Users can select a similarity measure to assess the localised consistency in expression across samples (dissimilarity measures are inverted). See the philentropy package documentation for more information on the different distances. The full list of available metrics can be viewed by:
noisyr::get_methods_correlation_distance()
#> [1] "correlation_pearson" "correlation_kendall"
#> [3] "correlation_spearman" "distance_euclidean"
#> [5] "distance_manhattan" "distance_minkowski"
#> [7] "distance_chebyshev" "distance_sorensen"
#> [9] "distance_gower" "distance_soergel"
#> [11] "distance_kulczynski_d" "distance_canberra"

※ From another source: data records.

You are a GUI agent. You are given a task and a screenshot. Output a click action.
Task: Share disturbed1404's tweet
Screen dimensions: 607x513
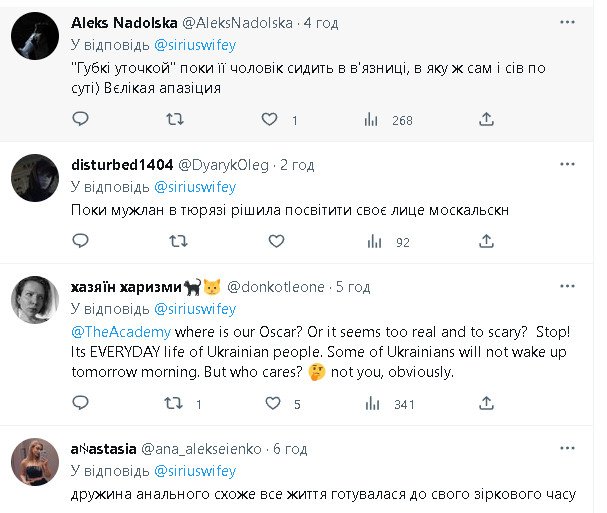pos(487,240)
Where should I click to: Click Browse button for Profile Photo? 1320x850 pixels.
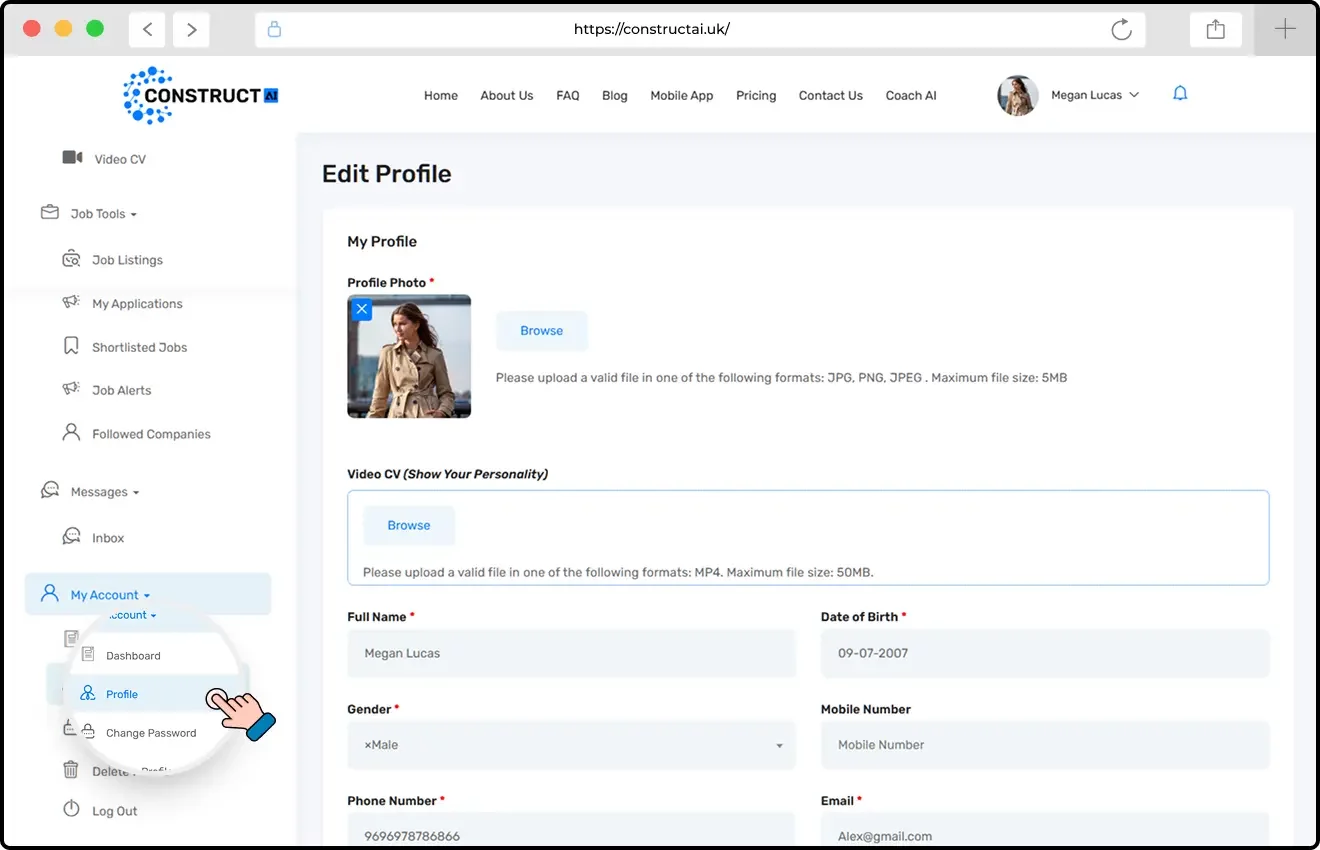[x=541, y=331]
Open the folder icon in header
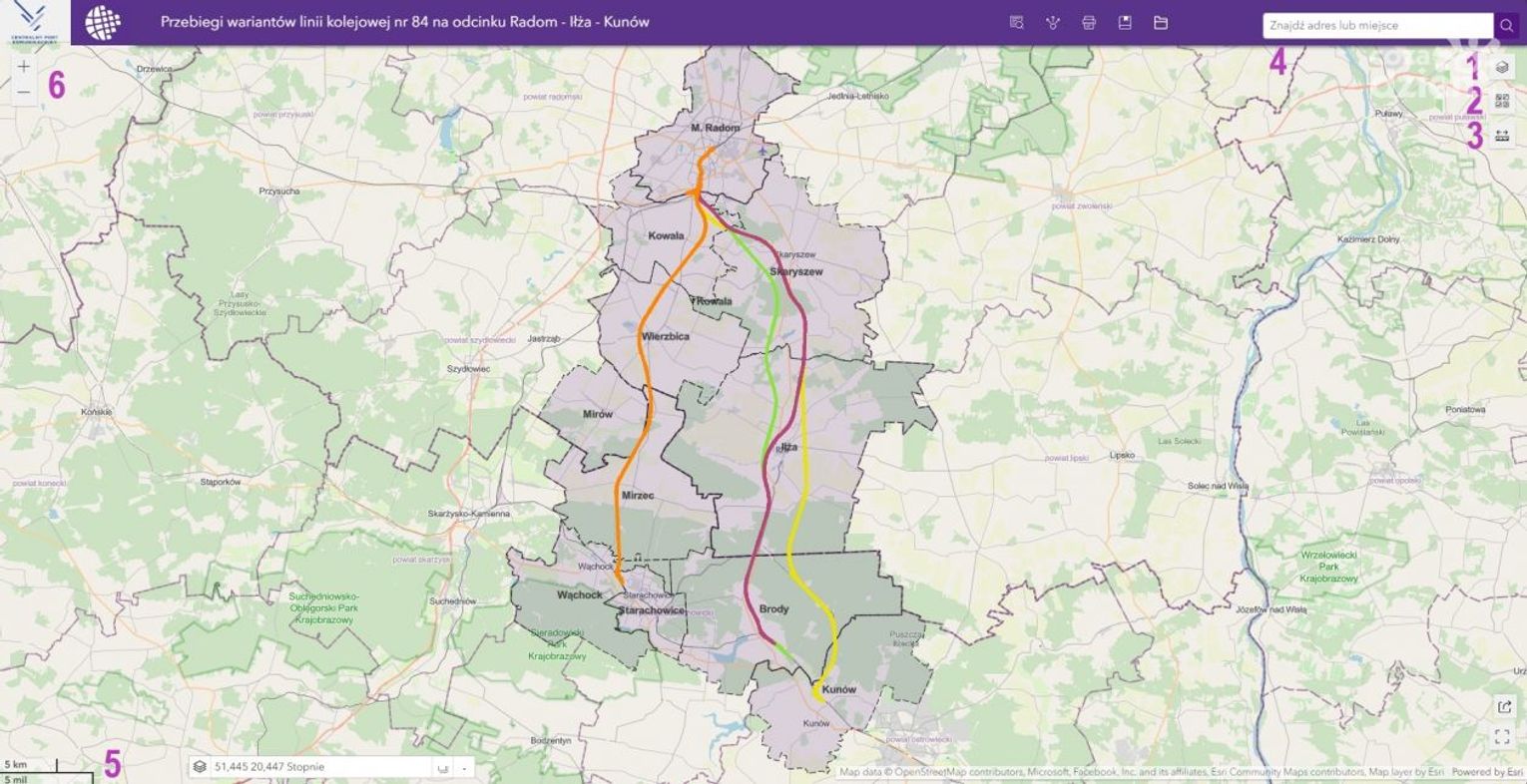Image resolution: width=1527 pixels, height=784 pixels. coord(1161,22)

#> [13] "distance_lorentzian" "distance_intersection"
#> [15] "distance_non-intersection" "distance_wavehedges"
#> [17] "distance_czekanowski" "distance_motyka"
#> [19] "distance_kulczynski_s" "distance_tanimoto"
#> [21] "distance_ruzicka" "distance_inner_product"
#> [23] "distance_harmonic_mean" "distance_cosine"
#> [25] "distance_hassebrook" "distance_jaccard"
#> [27] "distance_dice" "distance_fidelity"
#> [29] "distance_bhattacharyya" "distance_hellinger"
#> [31] "distance_matusita" "distance_squared_chord"
#> [33] "distance_squared_euclidean" "distance_pearson"
#> [35] "distance_neyman" "distance_squared_chi"
#> [37] "distance_prob_symm" "distance_divergence"
#> [39] "distance_clark" "distance_additive_symm"
#> [41] "distance_kullback-leibler" "distance_jeffreys"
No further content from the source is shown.